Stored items
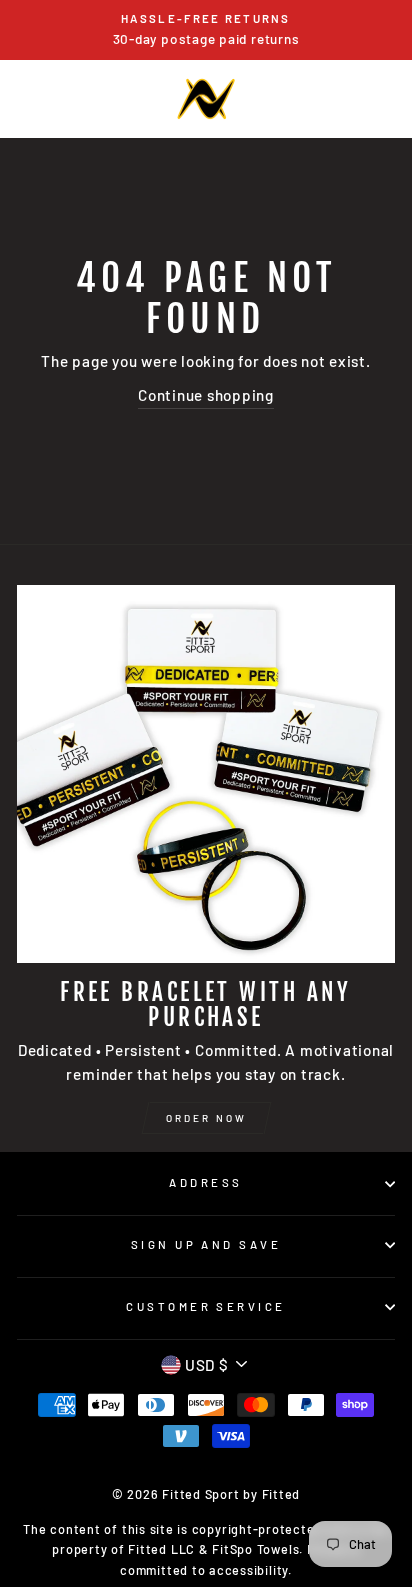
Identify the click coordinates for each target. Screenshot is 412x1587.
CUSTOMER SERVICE (205, 1306)
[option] (206, 30)
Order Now (206, 1118)
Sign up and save (206, 1244)
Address (205, 1182)
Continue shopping (206, 395)
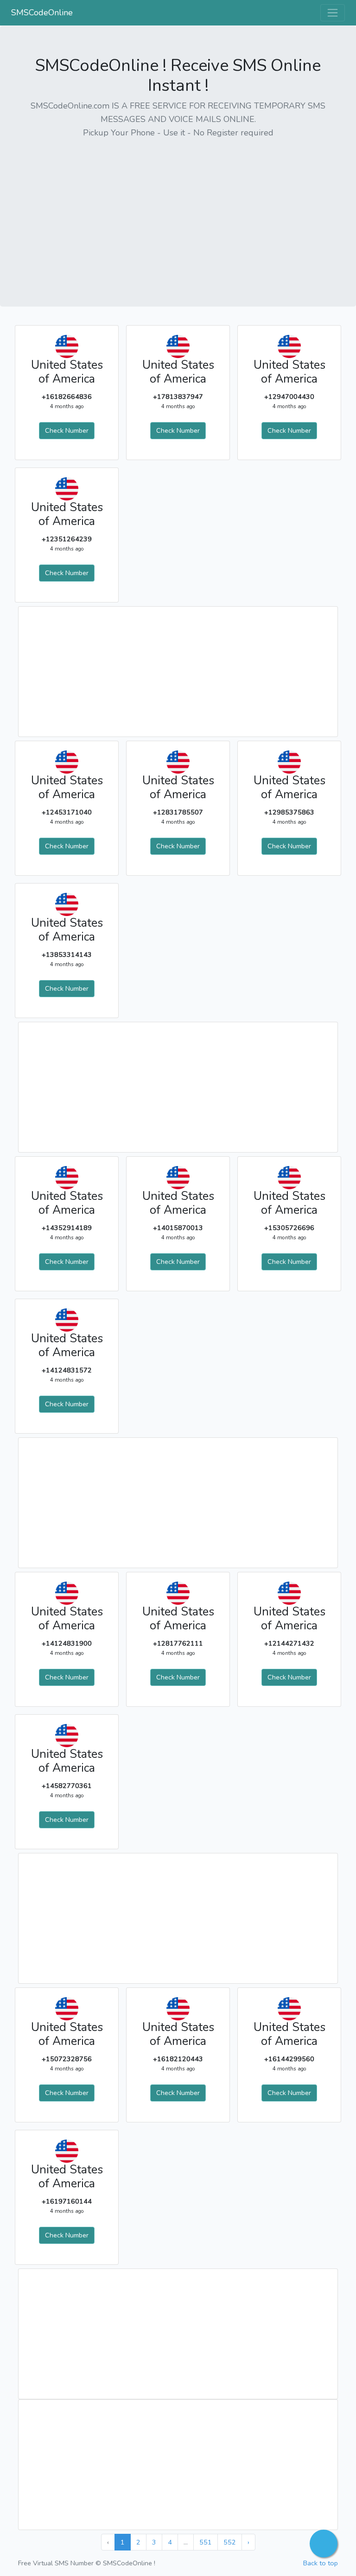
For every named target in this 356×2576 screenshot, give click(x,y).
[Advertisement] (178, 212)
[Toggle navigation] (332, 12)
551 (205, 2542)
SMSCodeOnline (42, 12)
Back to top (320, 2563)
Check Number (67, 430)
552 (229, 2542)
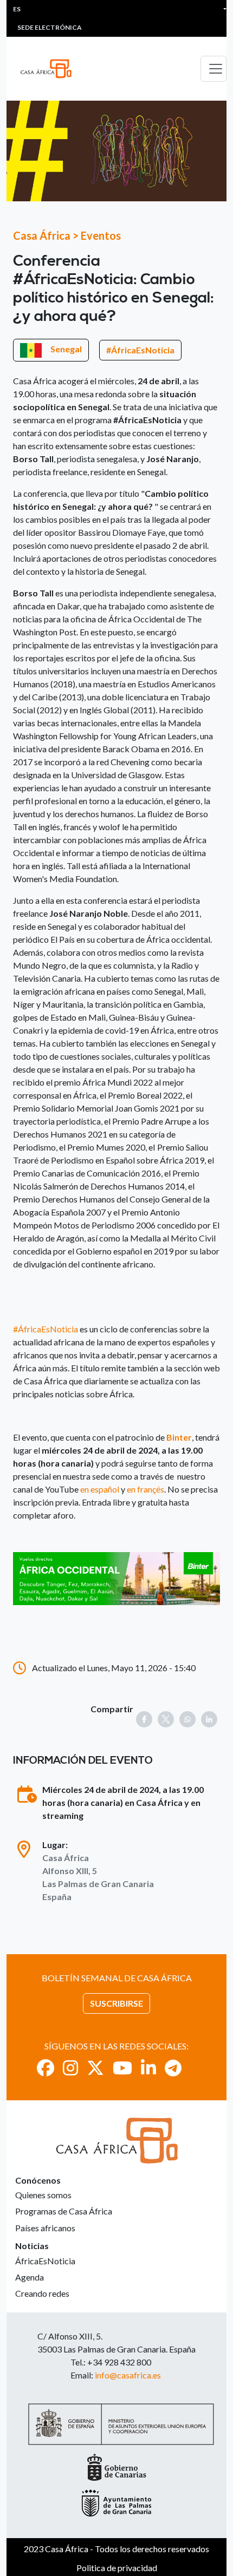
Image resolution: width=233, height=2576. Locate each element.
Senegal (66, 349)
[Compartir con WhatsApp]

WHAT IS NEEDED:
Write out the data above in full and exactly, but not the pictures.

ANSWER TO THIS PROBLEM:
Identify the click coordinates for each target. Screenshot is 412x1587.
CUSTOMER SERVICE (205, 1306)
[option] (206, 30)
Order Now (206, 1118)
Sign up and save (206, 1244)
Address (205, 1182)
Continue shopping (206, 395)
For every named target in this 356×2576 screenshot, give click(x,y).
[Advertisement] (178, 212)
[Toggle navigation] (332, 12)
551 (205, 2542)
SMSCodeOnline (42, 12)
Back to top (320, 2563)
Check Number (67, 430)
552 (229, 2542)
Image resolution: width=233, height=2576. Locate each element.
Senegal (66, 349)
[Compartir con WhatsApp]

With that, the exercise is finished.